Une affaire de violences conjugales était jugée au tribunal de grande instance de Strasbourg, mercredi 12 septembre. Le prévenu, souvent apathique à la barre, a mis le feu à des effets personnels de sa compagne, à la suite d’une crise de jalousie.
Les menottes cliquètent dans la salle d’audience, alors que le prévenu est amené, ce mercredi, à la barre, la moue fermée, le visage presque indifférent, les yeux le plus souvent baissés. Bien loin de cette apathie affichée, J-M. P., pull noir et mâchoire proéminente, est accusé d’avoir exercé des violences sur sa concubine, deux jours plus tôt à Strasbourg, et d’avoir mis le feu à certains des effets personnels de cette dernière, qui est venue à l’audience.

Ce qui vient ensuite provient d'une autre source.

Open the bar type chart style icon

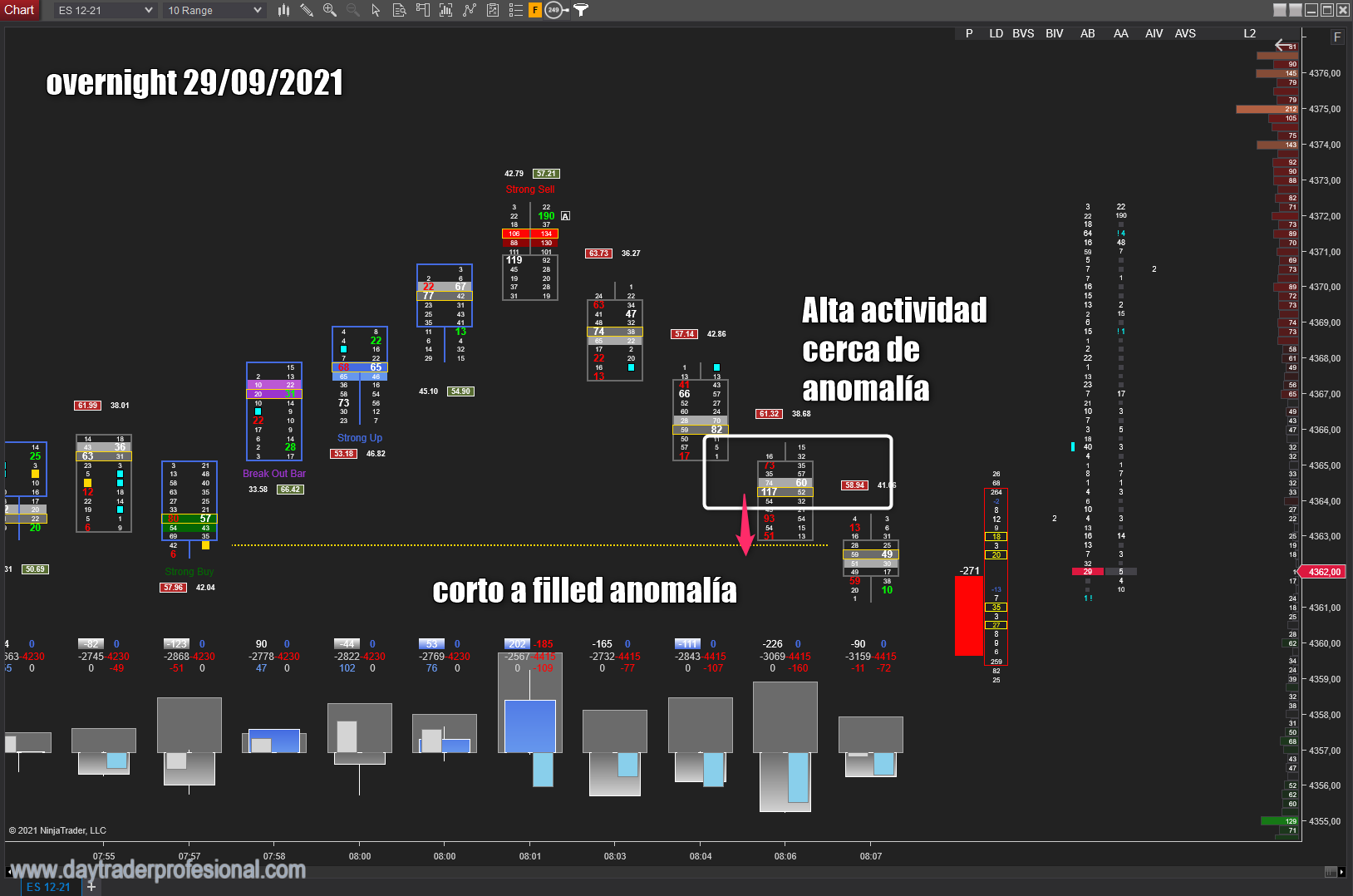[283, 10]
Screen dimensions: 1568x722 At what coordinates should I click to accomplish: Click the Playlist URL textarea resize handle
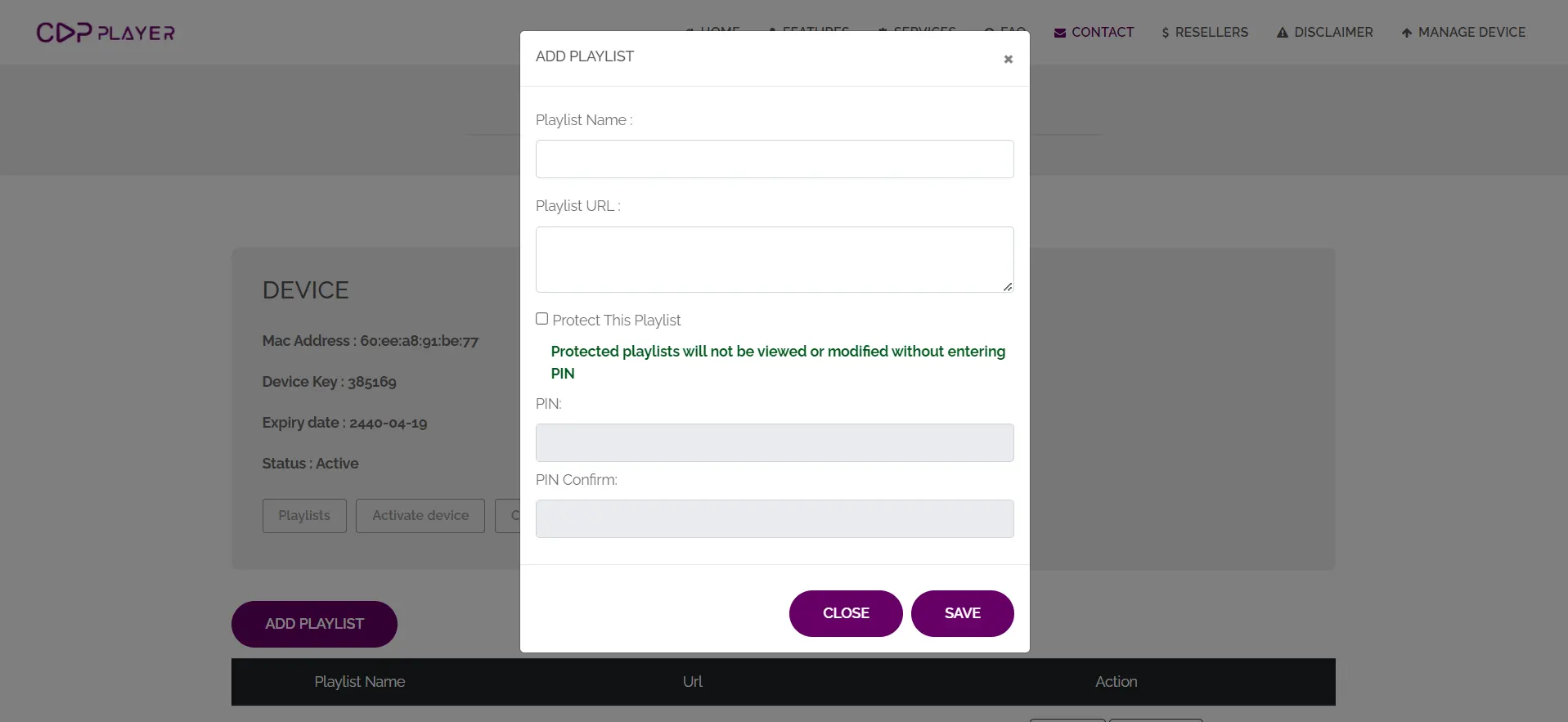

Quand ils arrivent sur place à la suite d’un appel d’une des voisines, les policiers entendent des cris au second étage, et sentent une odeur de brûlé. La victime, âgée de 34 ans, présente des griffures au visage et aux bras, mais ne se voit pas prescrire d’ITT.
« Vous reconnaissez avoir détruit les biens mobiliers de votre concubine et exercé des violences sur elle ? Oui monsieur le juge. Vous êtes bien cariste ? Oui monsieur le juge ». Aux questions du président Christian Seyler, le prévenu applique la même chute, l’air poli et soumis.
Ce n’est que quand on l’interroge sur les raisons de sa réaction violente ce soir-là que sa voix s’emballe, que J-M. P. en oublie son systématique «Oui monsieur le juge ».
« C’est moi qui lui avais offert ses vêtements»
« Elle a passé la nuit chez son ancien compagnon, alors qu’elle avait promis de ne plus le revoir », s’indigne-t-il à la barre, pour expliquer son acte. « Vous auriez pu régler la situation autrement. Imaginez que le feu ait pris dans l’appartement, les conséquences auraient pu être désastreuses ! », rétorque le juge. « C’est moi qui lui avais offert ces vêtements, comme presque tous les meubles de l’appartement…monsieur le juge » justifie le prévenu.
La Procureure de la République, elle, comprend que « les vêtements et sous-vêtements ont été brûlés comme une forme de sanction au sein du couple, ce qui interroge sur un mode de fonctionnement dangereux ». Le prévenu ayant déjà une mention à son casier judiciaire pour des faits similaires, commis en 2014, la Procureure requiert huit mois de prison ferme, dont quatre avec sursis.
Un halètement retentit au micro, le corps du prévenu, jamais écroué auparavant, tressaute alors qu’il tente, les épaules secouées, de contenir son émotion.
« Ne rentre pas ce soir, c’est préférable que nous discutions à tête reposée »
C’est à peine s’il semble entendre le plaidoyer de son avocat, qui avance des arguments discutables et fait valoir « l’atteinte portée à la virilité de son client », avant tout jaloux. Ou continue en mentionnant le mot laissé ce soir-là par J-M. P. sur la porte à sa compagne : « Ne rentre pas ce soir, c’est préférable que nous discutions à tête reposée. »
Le prévenu finit par lever les yeux à nouveau, sans jamais croiser le regard de son ancienne concubine, qui lui jette pourtant des coups d’œil à la volée. Son avocate a demandé 200 euros de dommages intérêts matériels, et 800 euros au titre du préjudice moral subi, arguant d’une « fragilité morale » préalable de sa cliente.
Le prévenu, lui, demande que son ancienne compagne « lui rende son canapé d’angle, sa télévision, et le lit qu’il a apporté dans l’appartement ». Revenant à des considérations moins matérielles, il argue à la barre : « J’aime mon boulot, je ne veux pas le perdre, à 54 ans. J’ai toujours des sentiments très forts pour elle, j’aurais voulu avoir l’occasion de faire des efforts. » Avant de conclure : « Mais je veux quand même être puni pour ce que j’ai fait…monsieur le juge ».